When Matt Bayne's mother first tried to match-make him with her friend's daughter, the bachelor and avid fisherman didn't bite.
"I kept saying, 'Whatever, Mom. I'm busy fishing on weekends.'"
But Bayne was no match for his mother, Amy Grimes, especially with the help of Grimes' new friend, Nancy Sumpter, whose daughter, Amanda, also was single and liked to fish. The mothers already had a common bond — breast cancer — and a common cause, to get their children hitched.
"I think they were both scheming," said Bayne, a service technician for office furniture and automated filing systems.
Now, the happy couple have set a wedding date of Sept. 24, 2016, and they had an engagement party Nov. 4 at University of Maryland St. Joseph Medical Center, in Towson, where both of their mothers work — Sumpter as a nurse-practitioner in the nursery for babies in intensive care, and Grimes as a surgical inventory manager.
St. Joe's is also where both women had their chemotherapy, and where Amanda Sumpter works as a clerk in the hospital's labor and delivery unit.
Now, as Bayne, 31, and his fiance, 27, prepare to live happily ever after, so are their moms, who said they are cancer-free.
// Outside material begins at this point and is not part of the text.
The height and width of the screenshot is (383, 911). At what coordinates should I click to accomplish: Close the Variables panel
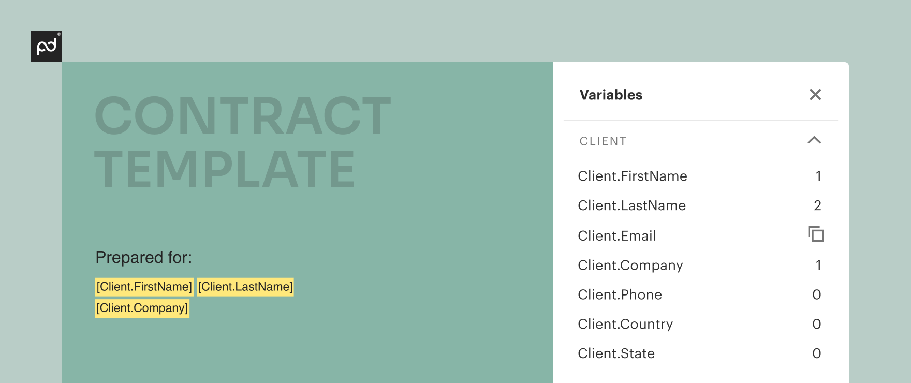click(815, 95)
"We have our hair back. We beat it," said Grimes. Both women are having reconstructive breast surgery; Grimes this month and Nancy Sumpter in mid-December.
"I'll be home in time for Christmas," Sumpter said.
Nancy Sumpter, of Perry Hall, was diagnosed with breast cancer in November 2013. Grimes, of Parkville, was diagnosed four months later. Sumpter worked nights and Grimes worked days. They had never met and their paths might not have crossed if St. Joe's hadn't chosen 20 employees at random to hear a motivational speech by Baltimore Ravens coach John Harbaugh at Towson University's SECU Arena, as part of the hospital's 150th anniversary celebration in April 2014.
Hearing Harbaugh was an especially big thrill for Nancy Sumpter, a huge Ravens fan. Even better was meeting Grimes, who was wearing a pink breast cancer lanyard holding her hospital employee badge.
"I said, 'Do you have breast cancer?' She said, 'yes.' I said, 'My chemo starts tomorrow.' Amy had already had round one."
They found out they were the same age, 61, and that their children were around the same age, unmarried and loved fishing. That got them thinking.
"There's this girl," Grimes told her son.
"They were both excited to put us on a date," Amanda Sumpter said. "I was OK with it," especially when she heard that Bayne was a fisherman and owned a boat. "That was a selling point," she said.
The singles looked at photos of each other on Facebook and Bayne thought, "What have I got to lose?"
They met at Outback Steakhouse, in Perry Hall, for their first date on May 7, 2014.
"Pretty much right off the bat, we hit it off," Bayne said.
When they left, they immediately began texting to plan not one, but two dates.
"I knew we hit it off," Amanda Sumpter said.
Bayne invited her to go out on his boat. She began to hang out with him and his friends when they played pool in a weekly league.
"Then it got serious," and they had their first fishing date at the Conowingo Reservoir, Bayne said.
"That was a great date," Amanda Sumpter said. "We took a selfie with a fish. It's one of my favorite photos. We actually caught a couple of fish."
They got engaged on the one-year anniversary of their first date. Bayne had planned to propose at dinner at the Melting Pot, in Towson, where they had agreed to exchange anniversary gifts.
"Mine was the ring," Bayne said. But he couldn't wait, and proposed in his truck.
Nancy Sumpter was so excited that she wrote a letter to Harbaugh to tell him the whole story. She got a letter back, on letterhead "from the desk of John Harbaugh," telling her, "God works in awesome ways."
She had it framed.
She also told the story to St. Joe's Chief Executive Officer Mohan Suntha, who texted her, "This is so exciting."
St. Joe's went to work planning the catered engagement party, which was held in the hospital's Cancer Institute and featured a blessing from hospital chaplain Judy Hvisc, as well as kind words from Nancy Sumpter's and Amy Grimes' oncology doctor at the Cancer Institute, Dr. Michael Schultz, who said that after what the two mothers had been through, "We only want to hear good things in the future."
As for the future, the couple is planning their honeymoon.
"The Caribbean would be nice," or more likely Florida, Amanda Sumpter said — "somewhere we can fish and lay on the beach."
Bayne, meanwhile, owes his mother, Amy Grimes, an apology.
"I can't say 'whatever' anymore," he said. "Everybody always says moms know best."
Amanda's mother, Nancy Sumpter, knows, too.
"These two were made for each other," she said.
And so are their mothers.
"We're best friends," Nancy Sumpter said.